Mas, por que o Brasil e a maioria dos países que legalizaram o casamento gay erraram gravemente ao permitir a adoção por casais homossexuais? Simples: Porque cometeram o pecado mortal de igualar dois conceitos diversos e até mesmo antagônicos: casamento e família. Compreende-se melhor lembrando-se que: “toda família é um casamento”, mas “nem todo casamento pode ser uma família” - como é o caso do casamento homossexual. Por que? Porque a “célula-mater” da sociedade, que condiciona a existência, a sobrevivência e a perpetuação de toda a espécie humana é a família. E a gênese da família, o seu “DNA”, origina-se de um determinismo natural e evolutivo, cuja constituição bio-fisiológica é de natureza exclusivamente heterossexual. Não por acaso, a sabedoria da natureza concedeu apenas e tão somente a casais heterossexuais a dádiva de gerar e criar filhos. É por essa razão que nunca houve na história da humanidade sequer uma única sociedade homossexual que prosperasse. Justamente porque o homossexualismo é um desvirtuamento sexual e estéril. Dele, nenhuma vida saudável floresce. Significa que o homossexualismo é incompatível e cancerígeno à saúde da família, como “célula mater” da sociedade e da humanidade.
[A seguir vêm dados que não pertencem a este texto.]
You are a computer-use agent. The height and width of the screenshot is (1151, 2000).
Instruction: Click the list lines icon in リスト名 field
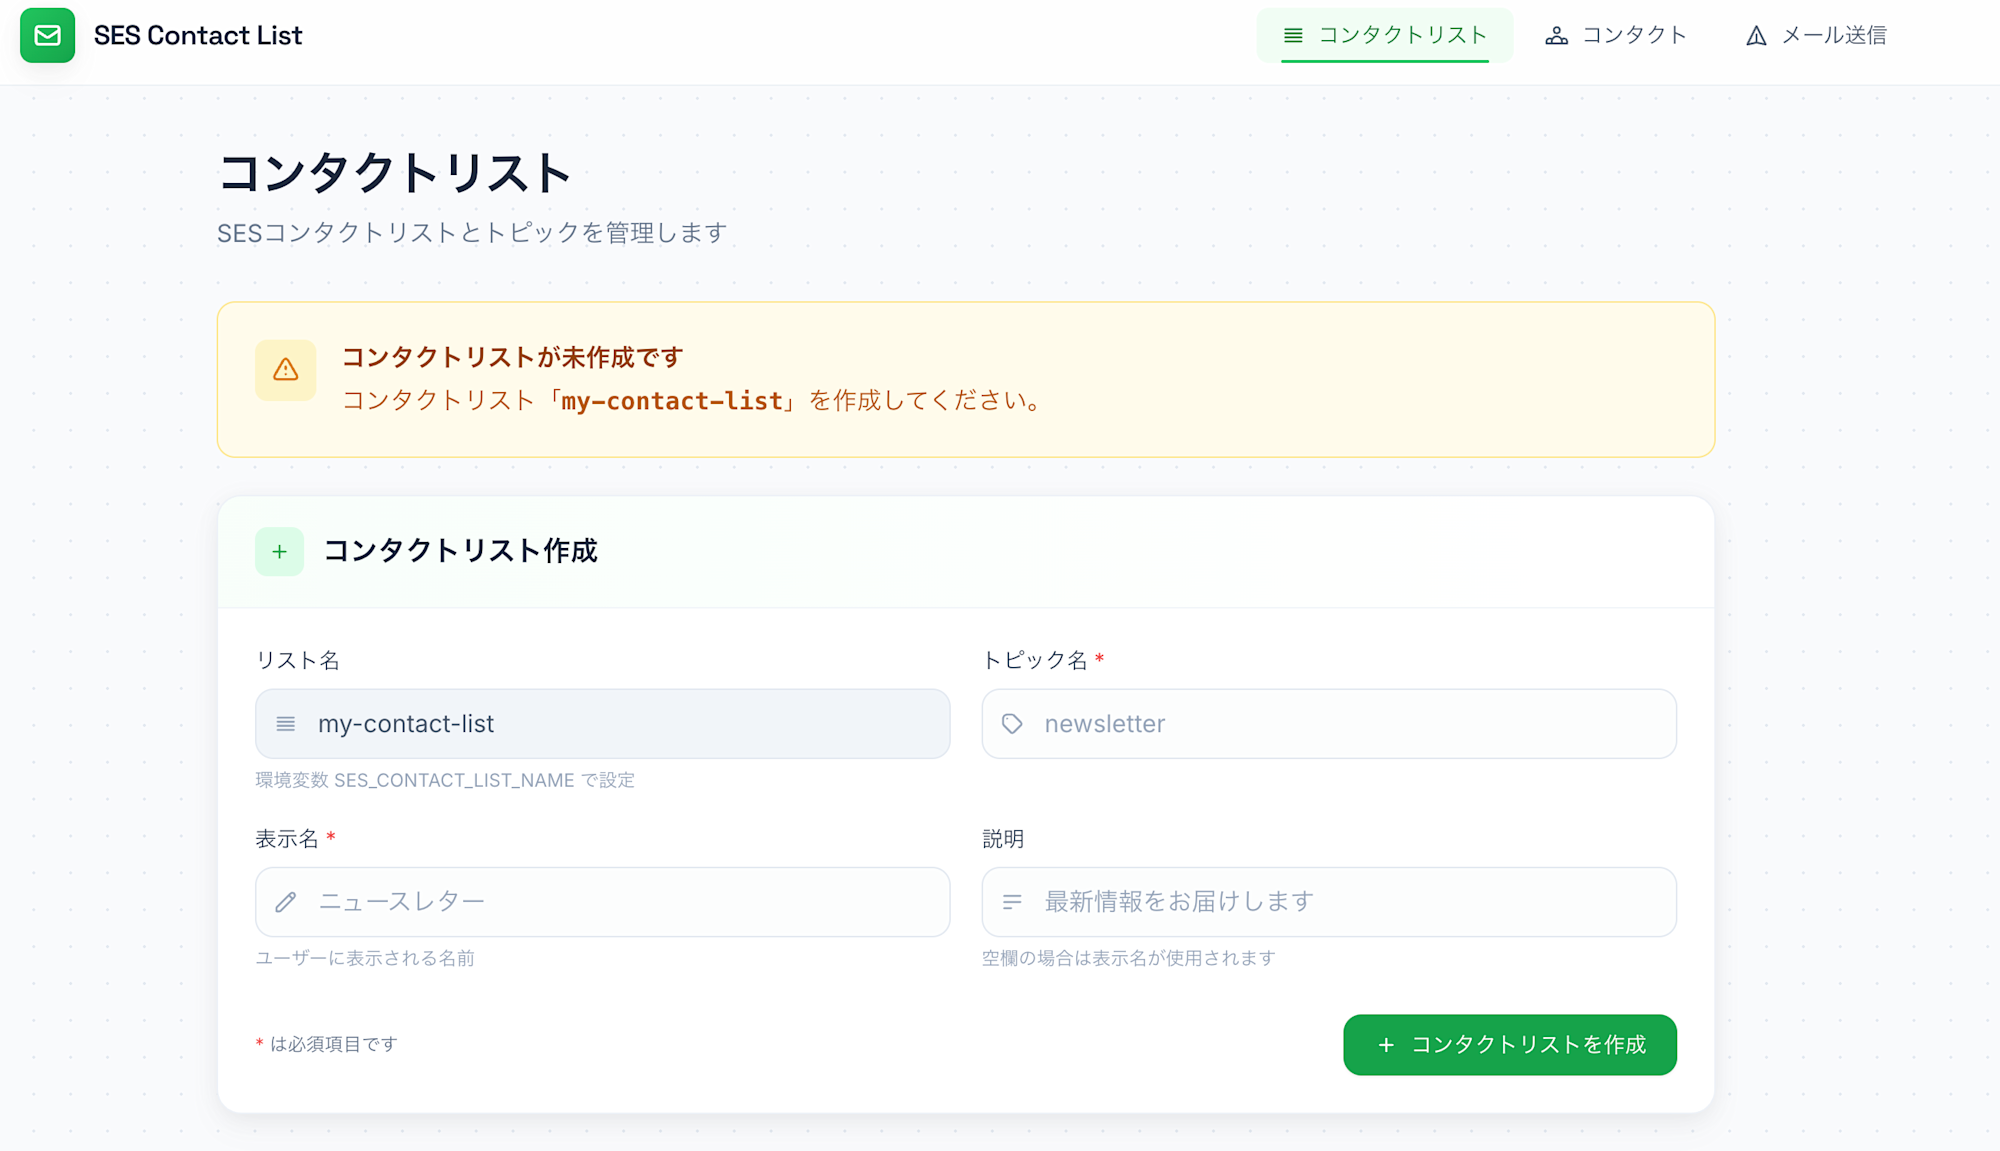pos(286,724)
É imperioso ressaltar ainda a profunda perplexidade que causa a legalização da adoção por casais homossexuais, principalmente no caso brasileiro, porquanto além de nossos governantes terem ferido de morte a cláusula pétrea universal da família heterossexual como “célula mater” da sociedade, ainda atentaram irremediavelmente contra a educação e formação geral das crianças que forem adotadas por casais homossexuais. Isso porque deliberadamente olvidaram o impacto deformador e irreversivelmente nocivo à “psiché” dessas crianças, causado pelo convívio a que elas estão condenadas a compartilhar, especialmente da intimidade da vida invariavelmente obscena de casais homossexuais, cujas práticas homossexuais são muitas vezes explícitas e caracterizadas pela perversão.

Esse é o contexto em que tão somente o homossexualismo, mas nunca os homossexuais, deve ser combatido. Porque socialmente é um câncer que vitima de morte a família e por metástase todo o tecido social. Contudo, atualmente o homossexualismo virou moda e epidemia social no Brasil e no mundo. E está se alastrando rapidamente, assim como o casamento gay, que adotará e transformará legiões infindáveis de crianças indefesas em zumbis homossexuais, a serviço da “causa homossexual”. Assim, em breve a sociedade brasileira será dominada pela dinastia homossexual e sucumbirá, juntamente com todos os demais países que cometeram a heresia de legalizar a adoção de crianças por casais homossexuais.